Baker Hughes said data centers are "one of the most compelling opportunities" of the deal.
"Baker Hughes provides turbines that deliver distributed power generation, while Chart supplies industrial chillers that help reject the heat from advanced compute environments," said Ganesh Ramaswamy, executive vice president of industrial and energy technology for Baker Hughes. Chart also handles cryogenic tanks for cooling data centers.
The combination of Baker Hughes and Chart Industries, "positions us to deliver differentiated high-efficiency infrastructure solutions for one of the fastest-growing and most energy intensive sectors of the economy," he said.
Baker Hughes stepped in with its offer, after Flowserve Corp. (FLS) and Chart Industries had announced on June 4 an all-stock merger. At that time, the deal called for Chart shareholders to receive $159.90 worth of Flowserve stock for each Chart share they owned. As of Monday's closing prices, the value Chart shareholders would receive would have increased to $173.63, but that was still well below Baker Hughes' per-share offer.

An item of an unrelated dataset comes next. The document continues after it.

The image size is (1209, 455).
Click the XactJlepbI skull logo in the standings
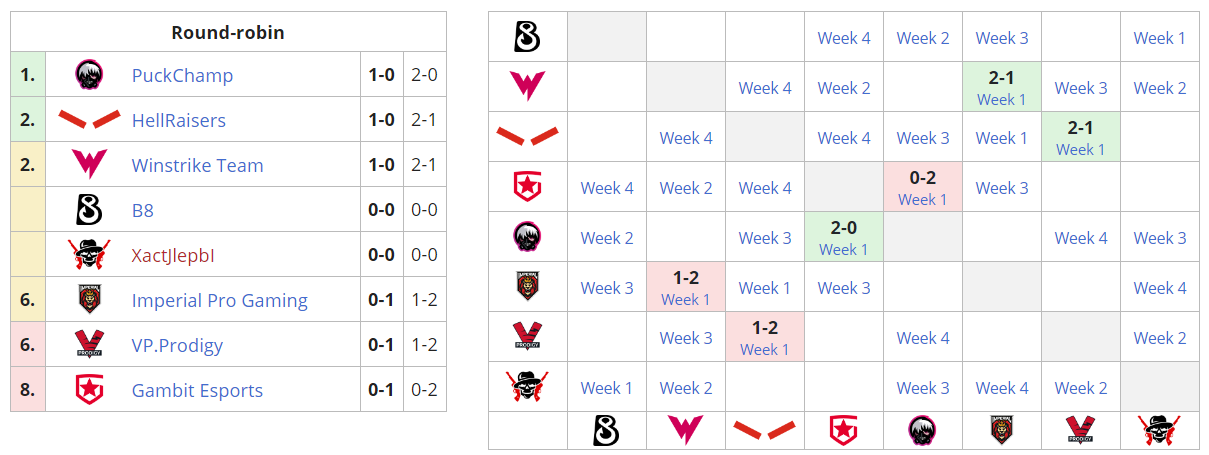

Flowserve, with a current market cap of $7.3 billion, said Tuesday it opted not to raise its offer to top the price offered by Baker Hughes and withdrew from the contest with a $266 million merger termination payment in its pocket.
In June, Constellation Energy Corp. $(CEG.UK)$ had announced a 20-year power-purchase deal with Meta Platforms Inc. $(META)$, as an example of major AI players seeking more electricity to power their computers.
Meanwhile, independent power producer Elementl Power is teaming up with Alphabet Inc.'s $(GOOG.UK)$ $(GOOGL)$ Google to work with utility and regulated power partners on data-center power projects.
Data centers continue to attract institutional capital as an infrastructure play to support AI, which requires more computing power and chips than older systems.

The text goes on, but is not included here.